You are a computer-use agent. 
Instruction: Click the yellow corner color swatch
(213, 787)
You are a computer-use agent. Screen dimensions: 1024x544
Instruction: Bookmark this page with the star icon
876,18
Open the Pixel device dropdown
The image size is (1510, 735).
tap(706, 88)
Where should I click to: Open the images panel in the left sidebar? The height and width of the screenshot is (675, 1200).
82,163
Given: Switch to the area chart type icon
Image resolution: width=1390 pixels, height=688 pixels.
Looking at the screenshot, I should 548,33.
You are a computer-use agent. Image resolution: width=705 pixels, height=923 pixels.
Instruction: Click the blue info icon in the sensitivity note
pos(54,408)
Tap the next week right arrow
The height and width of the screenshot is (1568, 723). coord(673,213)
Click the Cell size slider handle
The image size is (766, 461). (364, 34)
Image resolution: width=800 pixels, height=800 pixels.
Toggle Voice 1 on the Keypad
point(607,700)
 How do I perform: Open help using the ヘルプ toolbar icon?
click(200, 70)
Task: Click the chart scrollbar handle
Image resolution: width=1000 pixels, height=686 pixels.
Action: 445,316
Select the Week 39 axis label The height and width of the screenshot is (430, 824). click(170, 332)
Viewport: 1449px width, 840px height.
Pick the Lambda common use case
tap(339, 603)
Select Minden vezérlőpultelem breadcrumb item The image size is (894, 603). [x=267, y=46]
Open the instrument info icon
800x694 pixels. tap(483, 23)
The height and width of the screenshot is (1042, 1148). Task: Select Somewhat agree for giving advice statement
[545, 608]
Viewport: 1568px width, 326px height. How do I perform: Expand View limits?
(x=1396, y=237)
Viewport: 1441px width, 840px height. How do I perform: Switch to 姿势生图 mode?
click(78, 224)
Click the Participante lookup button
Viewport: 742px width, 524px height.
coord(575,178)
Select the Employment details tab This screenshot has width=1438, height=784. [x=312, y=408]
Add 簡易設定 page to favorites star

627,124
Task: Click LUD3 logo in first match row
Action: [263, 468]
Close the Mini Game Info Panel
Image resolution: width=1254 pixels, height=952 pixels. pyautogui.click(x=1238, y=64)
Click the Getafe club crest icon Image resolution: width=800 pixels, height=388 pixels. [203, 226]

■ **Objective**
Return this data word for word, every line of it, with nothing changed.

■ **Output for this task**
You are a computer-use agent. 
Instruction: Click the yellow corner color swatch
(213, 787)
You are a computer-use agent. Screen dimensions: 1024x544
Instruction: Bookmark this page with the star icon
876,18
Open the Pixel device dropdown
The image size is (1510, 735).
tap(706, 88)
Where should I click to: Open the images panel in the left sidebar? The height and width of the screenshot is (675, 1200).
82,163
Given: Switch to the area chart type icon
Image resolution: width=1390 pixels, height=688 pixels.
Looking at the screenshot, I should 548,33.
You are a computer-use agent. Image resolution: width=705 pixels, height=923 pixels.
Instruction: Click the blue info icon in the sensitivity note
pos(54,408)
Tap the next week right arrow
The height and width of the screenshot is (1568, 723). coord(673,213)
Click the Cell size slider handle
The image size is (766, 461). (364, 34)
Image resolution: width=800 pixels, height=800 pixels.
Toggle Voice 1 on the Keypad
point(607,700)
 How do I perform: Open help using the ヘルプ toolbar icon?
click(200, 70)
Task: Click the chart scrollbar handle
Image resolution: width=1000 pixels, height=686 pixels.
Action: 445,316
Select the Week 39 axis label The height and width of the screenshot is (430, 824). click(170, 332)
Viewport: 1449px width, 840px height.
Pick the Lambda common use case
tap(339, 603)
Select Minden vezérlőpultelem breadcrumb item The image size is (894, 603). [x=267, y=46]
Open the instrument info icon
800x694 pixels. tap(483, 23)
The height and width of the screenshot is (1042, 1148). Task: Select Somewhat agree for giving advice statement
[545, 608]
Viewport: 1568px width, 326px height. How do I perform: Expand View limits?
(x=1396, y=237)
Viewport: 1441px width, 840px height. How do I perform: Switch to 姿势生图 mode?
click(78, 224)
Click the Participante lookup button
Viewport: 742px width, 524px height.
coord(575,178)
Select the Employment details tab This screenshot has width=1438, height=784. [x=312, y=408]
Add 簡易設定 page to favorites star

627,124
Task: Click LUD3 logo in first match row
Action: [263, 468]
Close the Mini Game Info Panel
Image resolution: width=1254 pixels, height=952 pixels. pyautogui.click(x=1238, y=64)
Click the Getafe club crest icon Image resolution: width=800 pixels, height=388 pixels. [203, 226]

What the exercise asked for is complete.